Document extract:
***
David William Higgins (born 1 December 1972) is an Irish professional golfer.

Higgins was born in Cork. He is the son of European Seniors Tour golfer Liam Higgins. He was the country's leading amateur by the time he reached 21. Following match play victories over Pádraig Harrington in the finals of the South of Ireland and the Irish Amateur Close championships he decided to turn professional in 1994.

Higgins earned £67,000 in his rookie season on the European Tour in 1996 to finish just inside the top 100 on the Order of Merit. In 1997 he broke his left wrist and right elbow in a horse riding accident. On his return, he failed to immediately rediscover his form and dropped down to the second tier Challenge Tour in 1999.

In 2000 Higgins won three times on the Challenge Tour, and finished 2nd on the end of season Rankings, to graduate back to the European Tour for the following season. He failed to make an impact at the highest level and returned to the Challenge Tour in 2005. He again found success, finishing 12th on the rankings to earn another shot at the European Tour, but he was unable to maintain that form, again losing his card at the end of 2007.
***
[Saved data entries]
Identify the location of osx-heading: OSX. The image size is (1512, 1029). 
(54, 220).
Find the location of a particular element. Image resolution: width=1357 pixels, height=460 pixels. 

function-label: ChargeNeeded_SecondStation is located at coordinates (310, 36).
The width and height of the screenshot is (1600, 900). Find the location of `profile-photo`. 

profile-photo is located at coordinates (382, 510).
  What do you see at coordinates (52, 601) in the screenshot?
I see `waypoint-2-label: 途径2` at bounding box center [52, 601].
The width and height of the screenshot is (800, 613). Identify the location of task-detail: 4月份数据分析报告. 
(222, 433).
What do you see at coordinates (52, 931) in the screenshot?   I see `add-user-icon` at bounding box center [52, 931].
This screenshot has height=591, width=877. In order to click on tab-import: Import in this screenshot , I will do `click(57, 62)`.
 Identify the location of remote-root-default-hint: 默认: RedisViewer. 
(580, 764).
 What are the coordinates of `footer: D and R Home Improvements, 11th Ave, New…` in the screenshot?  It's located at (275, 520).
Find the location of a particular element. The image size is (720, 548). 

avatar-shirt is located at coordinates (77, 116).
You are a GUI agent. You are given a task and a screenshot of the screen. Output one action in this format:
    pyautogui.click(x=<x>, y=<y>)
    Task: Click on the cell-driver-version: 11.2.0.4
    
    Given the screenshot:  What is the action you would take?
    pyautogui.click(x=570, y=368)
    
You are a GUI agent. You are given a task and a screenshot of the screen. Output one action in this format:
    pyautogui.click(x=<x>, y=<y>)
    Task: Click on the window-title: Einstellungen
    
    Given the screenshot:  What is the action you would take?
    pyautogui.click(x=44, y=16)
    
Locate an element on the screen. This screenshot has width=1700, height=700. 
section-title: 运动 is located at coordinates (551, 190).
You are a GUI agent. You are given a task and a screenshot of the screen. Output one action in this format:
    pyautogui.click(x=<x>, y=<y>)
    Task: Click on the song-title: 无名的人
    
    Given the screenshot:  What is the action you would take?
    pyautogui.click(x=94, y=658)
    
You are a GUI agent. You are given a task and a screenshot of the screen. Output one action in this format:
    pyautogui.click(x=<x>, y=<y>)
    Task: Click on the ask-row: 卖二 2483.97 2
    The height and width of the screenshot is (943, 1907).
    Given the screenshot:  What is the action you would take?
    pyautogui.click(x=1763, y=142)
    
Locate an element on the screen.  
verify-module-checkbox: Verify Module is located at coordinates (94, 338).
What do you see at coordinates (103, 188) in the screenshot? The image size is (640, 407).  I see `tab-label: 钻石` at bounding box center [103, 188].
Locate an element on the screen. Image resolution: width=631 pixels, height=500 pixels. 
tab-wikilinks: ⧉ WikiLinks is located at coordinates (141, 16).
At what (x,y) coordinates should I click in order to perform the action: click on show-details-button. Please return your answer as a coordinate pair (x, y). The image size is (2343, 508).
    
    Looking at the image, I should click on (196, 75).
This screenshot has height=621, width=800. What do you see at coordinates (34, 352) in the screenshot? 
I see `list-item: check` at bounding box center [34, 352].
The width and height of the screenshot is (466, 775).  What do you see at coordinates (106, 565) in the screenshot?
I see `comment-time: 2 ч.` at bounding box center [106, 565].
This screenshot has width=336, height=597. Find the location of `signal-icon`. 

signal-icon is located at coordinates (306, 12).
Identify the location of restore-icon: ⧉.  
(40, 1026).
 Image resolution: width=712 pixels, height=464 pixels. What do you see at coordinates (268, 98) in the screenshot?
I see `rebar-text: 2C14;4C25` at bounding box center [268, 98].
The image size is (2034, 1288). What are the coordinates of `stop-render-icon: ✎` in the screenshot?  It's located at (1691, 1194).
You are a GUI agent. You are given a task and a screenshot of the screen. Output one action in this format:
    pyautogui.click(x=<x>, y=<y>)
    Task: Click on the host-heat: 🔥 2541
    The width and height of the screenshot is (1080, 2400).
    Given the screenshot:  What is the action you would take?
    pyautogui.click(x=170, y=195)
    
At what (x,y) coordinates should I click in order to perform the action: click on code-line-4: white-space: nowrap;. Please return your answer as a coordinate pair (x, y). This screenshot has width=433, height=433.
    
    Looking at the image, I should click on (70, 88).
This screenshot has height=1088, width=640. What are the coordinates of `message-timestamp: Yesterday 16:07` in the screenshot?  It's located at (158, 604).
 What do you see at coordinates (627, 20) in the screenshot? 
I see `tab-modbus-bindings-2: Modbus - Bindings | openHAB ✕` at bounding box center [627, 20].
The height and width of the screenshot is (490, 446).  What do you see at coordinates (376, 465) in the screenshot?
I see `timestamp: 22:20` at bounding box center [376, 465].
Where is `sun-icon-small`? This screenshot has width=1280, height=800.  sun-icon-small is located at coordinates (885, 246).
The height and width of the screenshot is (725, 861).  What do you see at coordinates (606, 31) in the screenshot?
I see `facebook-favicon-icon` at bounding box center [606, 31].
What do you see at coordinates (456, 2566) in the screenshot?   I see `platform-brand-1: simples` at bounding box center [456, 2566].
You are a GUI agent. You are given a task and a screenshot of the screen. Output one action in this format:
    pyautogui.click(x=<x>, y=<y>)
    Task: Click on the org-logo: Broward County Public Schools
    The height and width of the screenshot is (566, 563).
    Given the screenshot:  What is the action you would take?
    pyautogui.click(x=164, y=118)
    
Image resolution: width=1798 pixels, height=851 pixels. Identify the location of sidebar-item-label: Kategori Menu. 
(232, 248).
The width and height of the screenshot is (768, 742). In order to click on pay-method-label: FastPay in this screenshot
***
Required work:
**1)** Answer these questions about the golfer profile:
(a) In what city was Higgins born?
(b) How much did Higgins earn in his rookie season on the European Tour in 1996?
(c) How many times did Higgins win on the Challenge Tour in 2000?
**2)** Copy out the listing word for word, everything from its first line down to the line containing "function-label: ChargeNeeded_SecondStation is", including both of those lines.

Your responses:
**1)**
(a) Cork
(b) £67,000
(c) Three times

**2)**
Identify the location of osx-heading: OSX. The image size is (1512, 1029). 
(54, 220).
Find the location of a particular element. Image resolution: width=1357 pixels, height=460 pixels. 

function-label: ChargeNeeded_SecondStation is located at coordinates (310, 36).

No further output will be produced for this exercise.